Jetzt ist Ihre Meinung gefragt: Hier können Sie Ihren Kommentar zum Quickpoll veröffentlichen und mit  anderen Lesern darüber diskutieren.


----------



## ultio (6. November 2007)

*AW: Best of PC Games - Gehört Strike Commander in die Hall of Fame?*

Beim nächsten mal bitte sowas wie "Weiss ich nicht.", ich kenne das Spiel nämlich nicht. Normalerweise gehört eine Enthaltungsantwort immer zu einer Umfrage.


----------



## D0pamin (6. November 2007)

*AW: Best of PC Games - Gehört Strike Commander in die Hall of Fame?*



			
				ultio am 06.11.2007 22:10 schrieb:
			
		

> Beim nächsten mal bitte sowas wie "Weiss ich nicht.", ich kenne das Spiel nämlich nicht. Normalerweise gehört eine Enthaltungsantwort immer zu einer Umfrage.
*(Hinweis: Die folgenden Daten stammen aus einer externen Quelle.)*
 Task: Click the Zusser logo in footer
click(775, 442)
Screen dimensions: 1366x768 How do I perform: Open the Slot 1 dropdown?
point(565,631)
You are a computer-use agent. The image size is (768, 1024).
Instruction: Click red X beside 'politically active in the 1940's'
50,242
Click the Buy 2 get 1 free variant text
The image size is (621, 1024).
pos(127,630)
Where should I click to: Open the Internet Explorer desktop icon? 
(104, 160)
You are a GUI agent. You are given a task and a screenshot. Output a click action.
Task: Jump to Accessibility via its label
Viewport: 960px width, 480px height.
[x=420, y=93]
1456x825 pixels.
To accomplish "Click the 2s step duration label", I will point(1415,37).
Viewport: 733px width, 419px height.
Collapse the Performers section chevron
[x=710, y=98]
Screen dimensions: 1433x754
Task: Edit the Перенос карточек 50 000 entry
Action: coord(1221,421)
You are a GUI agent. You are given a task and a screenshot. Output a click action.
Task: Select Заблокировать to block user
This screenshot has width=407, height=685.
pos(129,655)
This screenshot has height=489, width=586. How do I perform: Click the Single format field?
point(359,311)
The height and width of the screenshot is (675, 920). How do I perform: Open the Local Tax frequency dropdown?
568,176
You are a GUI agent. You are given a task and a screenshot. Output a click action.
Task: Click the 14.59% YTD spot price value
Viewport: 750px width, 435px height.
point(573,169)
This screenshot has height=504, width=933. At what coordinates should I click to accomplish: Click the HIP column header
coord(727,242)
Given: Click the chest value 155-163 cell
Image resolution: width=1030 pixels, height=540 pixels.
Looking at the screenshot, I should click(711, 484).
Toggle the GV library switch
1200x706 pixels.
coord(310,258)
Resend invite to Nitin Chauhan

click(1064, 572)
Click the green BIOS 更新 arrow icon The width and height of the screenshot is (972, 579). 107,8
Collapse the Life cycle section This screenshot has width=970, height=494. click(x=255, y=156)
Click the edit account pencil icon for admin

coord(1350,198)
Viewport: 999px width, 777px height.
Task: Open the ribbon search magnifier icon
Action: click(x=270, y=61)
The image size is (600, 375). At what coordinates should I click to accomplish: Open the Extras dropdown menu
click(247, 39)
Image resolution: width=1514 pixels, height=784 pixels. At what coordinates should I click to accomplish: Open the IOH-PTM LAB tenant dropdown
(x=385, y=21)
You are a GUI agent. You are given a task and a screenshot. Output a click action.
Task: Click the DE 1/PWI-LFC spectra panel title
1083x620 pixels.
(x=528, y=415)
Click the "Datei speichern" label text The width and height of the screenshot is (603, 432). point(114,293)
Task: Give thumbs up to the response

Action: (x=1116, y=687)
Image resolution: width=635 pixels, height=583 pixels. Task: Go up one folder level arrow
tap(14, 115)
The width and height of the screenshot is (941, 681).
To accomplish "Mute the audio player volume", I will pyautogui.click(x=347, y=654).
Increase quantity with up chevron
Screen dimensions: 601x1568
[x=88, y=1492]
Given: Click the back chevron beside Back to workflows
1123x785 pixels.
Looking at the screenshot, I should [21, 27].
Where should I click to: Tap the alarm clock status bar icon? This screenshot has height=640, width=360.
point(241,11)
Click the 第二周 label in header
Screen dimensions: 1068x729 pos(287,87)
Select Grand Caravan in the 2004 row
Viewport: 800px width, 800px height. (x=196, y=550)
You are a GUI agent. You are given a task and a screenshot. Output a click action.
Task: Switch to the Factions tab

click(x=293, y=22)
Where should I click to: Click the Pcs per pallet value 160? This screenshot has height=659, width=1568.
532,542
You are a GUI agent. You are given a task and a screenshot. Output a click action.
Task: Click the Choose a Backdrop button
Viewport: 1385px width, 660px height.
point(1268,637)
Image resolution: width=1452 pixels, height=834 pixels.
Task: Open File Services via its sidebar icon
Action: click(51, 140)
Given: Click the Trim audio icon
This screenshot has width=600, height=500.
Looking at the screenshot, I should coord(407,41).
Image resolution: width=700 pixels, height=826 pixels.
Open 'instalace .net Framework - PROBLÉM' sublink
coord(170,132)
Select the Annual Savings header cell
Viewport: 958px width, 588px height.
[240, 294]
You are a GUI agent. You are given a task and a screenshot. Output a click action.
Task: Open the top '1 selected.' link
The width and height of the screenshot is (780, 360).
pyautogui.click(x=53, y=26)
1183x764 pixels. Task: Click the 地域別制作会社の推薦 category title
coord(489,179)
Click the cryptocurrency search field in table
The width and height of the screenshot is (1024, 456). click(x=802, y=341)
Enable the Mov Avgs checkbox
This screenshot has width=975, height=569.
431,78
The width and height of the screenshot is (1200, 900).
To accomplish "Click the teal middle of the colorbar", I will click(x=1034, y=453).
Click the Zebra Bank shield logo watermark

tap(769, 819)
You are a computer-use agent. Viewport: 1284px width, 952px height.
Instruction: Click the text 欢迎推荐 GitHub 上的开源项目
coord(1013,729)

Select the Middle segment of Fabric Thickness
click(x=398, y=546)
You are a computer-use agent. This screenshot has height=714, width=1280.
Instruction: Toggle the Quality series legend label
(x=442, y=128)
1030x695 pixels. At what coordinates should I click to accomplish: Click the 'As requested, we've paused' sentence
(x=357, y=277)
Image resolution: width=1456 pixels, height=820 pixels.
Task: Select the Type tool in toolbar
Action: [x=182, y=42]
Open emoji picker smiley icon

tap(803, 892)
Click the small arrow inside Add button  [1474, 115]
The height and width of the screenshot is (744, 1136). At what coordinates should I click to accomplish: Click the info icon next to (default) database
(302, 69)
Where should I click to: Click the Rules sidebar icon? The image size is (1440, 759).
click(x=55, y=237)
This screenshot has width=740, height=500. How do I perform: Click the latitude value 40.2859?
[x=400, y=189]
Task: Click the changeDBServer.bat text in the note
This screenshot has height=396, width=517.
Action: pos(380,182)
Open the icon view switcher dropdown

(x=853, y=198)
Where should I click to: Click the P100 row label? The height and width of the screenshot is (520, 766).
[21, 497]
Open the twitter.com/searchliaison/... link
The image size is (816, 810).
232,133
Also, wenn ihr's nich kennt, solltet ihr auch nicht mitmachen. Oder macht euch doch einfach schlau - google kennt nun wirklich jeder.
Strike Commander z.B. ist einfach ein Juwel und quasi der geistige Nachkomme von Wing Commander. Es ist ein Prototyp der actionbetonten Flugsimulationen mit packender Story und (damals) genialer Grafik, eine Kombination die heute kaum ein Spiel bietet.
Wenn ich nur an die Mission denke, in der man die Raptor klauen mußte...hach!


----------



## darXoul (7. November 2007)

*AW: Best of PC Games - Gehört Strike Commander in die Hall of Fame?*

Genau. Es war wohl die letzte Flugsim, die ich wirklich mit Begeisterung gespielt habe. Eine packende Story, tolle Grafik, anspruchsvolles, aber nicht zu kompliziertes/realistisches (Falcon 4.0) Flugmodell, abwechslungsreiche Missionen, angemessener Umfang. Ein tolles Spiel!

Ein Remake von SC in moderner Grafik und mit modernen Rendersequenzen (nein, keine echten Schauspieler, bitte) wäre der Hammer


----------



## McDrake (7. November 2007)

*AW: Best of PC Games - Gehört Strike Commander in die Hall of Fame?*



			
				darXoul am 07.11.2007 15:31 schrieb:
			
		

> Genau. Es war wohl die letzte Flugsim, die ich wirklich mit Begeisterung gespielt habe. Eine packende Story, tolle Grafik, anspruchsvolles, aber nicht zu kompliziertes/realistisches (Falcon 4.0) Flugmodell, abwechslungsreiche Missionen, angemessener Umfang. Ein tolles Spiel!


Und nen kleinen Wirtschaftspart.


----------



## HardlineAMD (1. Dezember 2007)

*AW: Best of PC Games - Gehört Strike Commander in die Hall of Fame?*



			
				McDrake am 07.11.2007 15:36 schrieb:
			
		

> darXoul am 07.11.2007 15:31 schrieb:
> 
> 
> 
> ...


Wer SC nicht kennt, sollte an der Umfrage nicht teilnehmen. Wie man am Ergebnis ausmachen kann ist das der Großteil der 14 Jährigen hier.   

SC war damals (1993) mit Abstand das beste FlugSim-Actiongame, was es auch heute noch ist.
Wing Commander in nicht allzu ferner Zukunft.
Ein Geniestreich von Origin.
Das waren noch Zeiten..... .


----------